Hace unos años leí un libro donde se analizaban los símbolos que llenan los cuentos de Hadas. Y el que más me desconcertó — me cautivó, también — fue el de la bruja de Hansel y Gretel. Según el escritor, la casa de caramelo en medio del bosque y su crueldad hacia los niños, simbolizaban esa noción de la mujer que no acepta nada, que se enfrenta al estereotipo. Por ese motivo, la bruja de los cuentos va siempre sola. En medio un bosque frondoso, muy distante de los pueblos, castillos, príncipes y princesas. Y se basta sola, ya sea para reír a mandíbula batiente o para lanzar conjuros peligrosos.
En el caso de la de “Hansel y Gretel”, la idea es aun más clara: no solo contradice la imagen popular de la mujer que ama a los niños, sino que, además, la convierte en un villano. En una mujer que no solo ataca, también castiga. El canibalismo, esa percepción simbólica de devorar lo que te lastima. Lo que te hiere. Y es entonces, cuando la bruja de “Hansel y Gretel” adquiere una dimensión trágica. Es maligna — nadie lo duda — y además, engañosa. Falible, solitaria. Dueña de ese mundo pequeño que habita a solas. Y se convierte por tanto en un monstruo, con su casa de dulces, con su fogón en espera de niños que cocinar. Una rebelde hórrida, una mujer que contradice todo lo que se espera de ella. Una amenaza en medio de un bosque lóbrego, aguardando a las tiernas víctimas que puedan tropezar con ella.

» **Material proporcionado**:
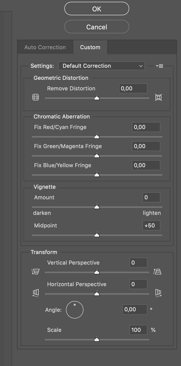The height and width of the screenshot is (366, 181).
Task: Click the Scale slider handle
Action: (97, 339)
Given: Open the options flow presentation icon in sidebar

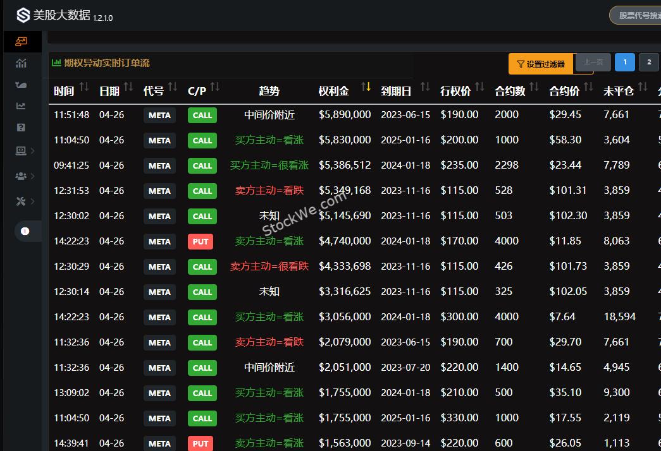Looking at the screenshot, I should tap(22, 42).
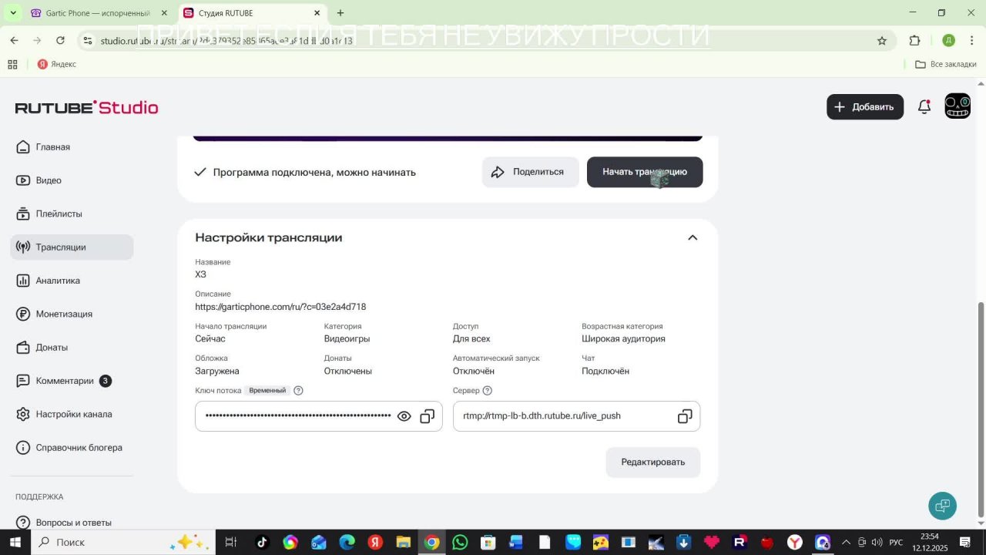
Task: Open Комментарии section in the sidebar
Action: click(x=65, y=381)
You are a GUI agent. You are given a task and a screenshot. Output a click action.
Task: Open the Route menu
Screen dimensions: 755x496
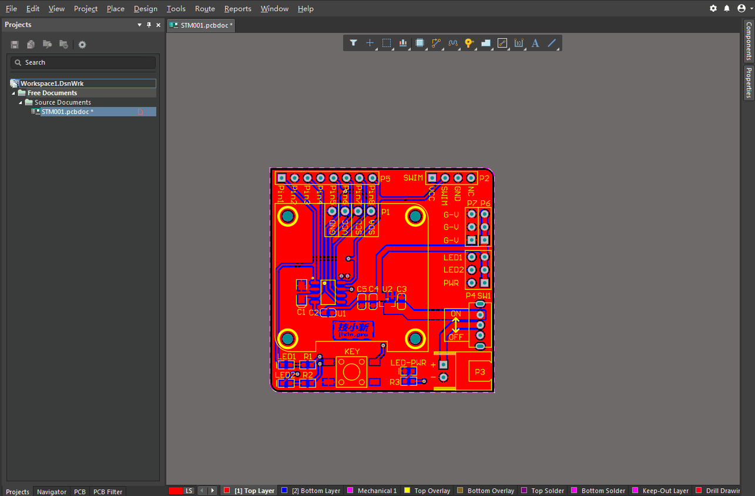point(204,9)
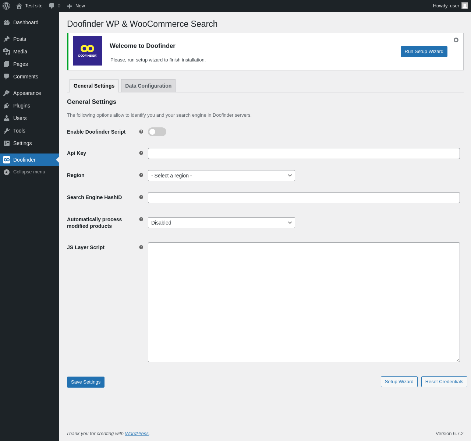Open the Region dropdown
Viewport: 471px width, 441px height.
(221, 176)
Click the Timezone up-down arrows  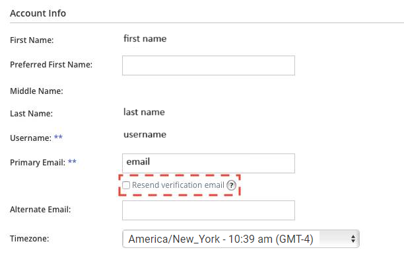[353, 239]
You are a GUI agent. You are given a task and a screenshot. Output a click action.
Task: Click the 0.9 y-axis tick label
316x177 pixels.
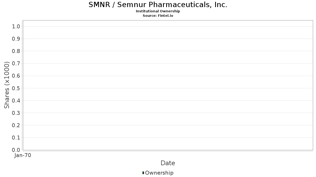[x=16, y=39]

» **Solicitud 1**:
Responde con base en el texto sobre la bruja de "Hansel y Gretel":
(a) Según el escritor del libro, ¿qué simbolizaban la casa de caramelo y la crueldad hacia los niños?
(b) ¿Cómo va siempre la bruja de los cuentos?
(c) ¿Qué percepción simbólica se atribuye al canibalismo?
» **Solicitud 2**:
Indica si cada afirmación concuerda con el texto sobre la bruja de "Hansel y Gretel" y cita las palabras que lo deciden:
(a) La bruja de los cuentos vive cerca de los castillos.
(b) La bruja de "Hansel y Gretel" es engañosa.
(c) De los símbolos analizados en el libro, el de la bruja de Hansel y Gretel fue el que más desconcertó a quien escribe.
» **Solicitud 3**:
Escribe la continuación del texto sobre la bruja de "Hansel y Gretel" a partir de su última oración.

» **Resultado 1**:
(a) La noción de la mujer que no acepta nada, que se enfrenta al estereotipo.
(b) Sola.
(c) La de devorar lo que te lastima.

» **Resultado 2**:
(a) No: "muy distante de los pueblos, castillos, príncipes y princesas".
(b) Sí: "Es maligna — nadie lo duda — y además, engañosa."
(c) Sí: "Y el que más me desconcertó — me cautivó, también — fue el de la bruja de Hansel y Gretel."

» **Resultado 3**:
Pero también, hablamos del aimbolismo. Del caramelo que representa esa percepción de todo lo bueno y esa provocación, a la inocencia. ¿Y quién lo hace? Una bruja claro. La mujer literaria que al parecer no encaja en los estereotipos: no es princesa, tampoco reina. Mucho menos aldeana. O madre. ¿Quién es la bruja? La que vive en el bosque, la que atemoriza con su poder, la que tiene secretos. Que no acepta nada. Un personaje a la periferia. Un secreto temible en mitad de ninguna parte.
Recuerdo con mucha frecuencia eso cada vez que digo en voz alta que no me gustan los niños —ni creo que me gustarán— porque ocurren algunas cosas muy semejantes a las del cuento. En primer lugar, todos a mi alrededor me miran a la vez, con ojos asombrados. Hay un silencio pesado, un poco tenso. Y después, algunas risitas nerviosas —aunque esto último podría sustituirse por carraspeos—. A continuación, hay una especie de murmullo general y entonces ocurre lo que supongo es inevitable: intentan convencerme de lo equivocada que estoy.
—Porque no has tenido los tuyos — me comenta con una sonrisa amable un desconocido. Sacudo la cabeza.
—Ni los míos ni de los de nadie. No soy maternal.
—Eso no puede ser — insiste alguien más.
—¿Por qué?
—Porque no es natural.
A esta altura de la conversación, la mitad de las personas a mi alrededor ha perdido el interés en la discusión —y lo agradezco— pero siempre habrá alguien que se toma con mucha seriedad el sagrado deber de iluminarme sobre mi propio criterio. Seguramente será un feliz padre de alguno de los niños que corretean a nuestro alrededor. O un venerable adulto de canas que ya crio un par y se siente con todo el derecho de decirme como debo pensar y por qué no debo hacerlo como lo hago. Casi siempre lo intento tomar con paciencia. ¿Por qué no?
—Las mujeres tienen una natural inclinación por la crianza —me explica con enorme consideración el desconocido— recuerda: todas son madres en potencia. Y la naturaleza, en toda su sabiduría, las dota de la capacidad para amar a los niños. Es algo que forma parte de lo que es ser mujer.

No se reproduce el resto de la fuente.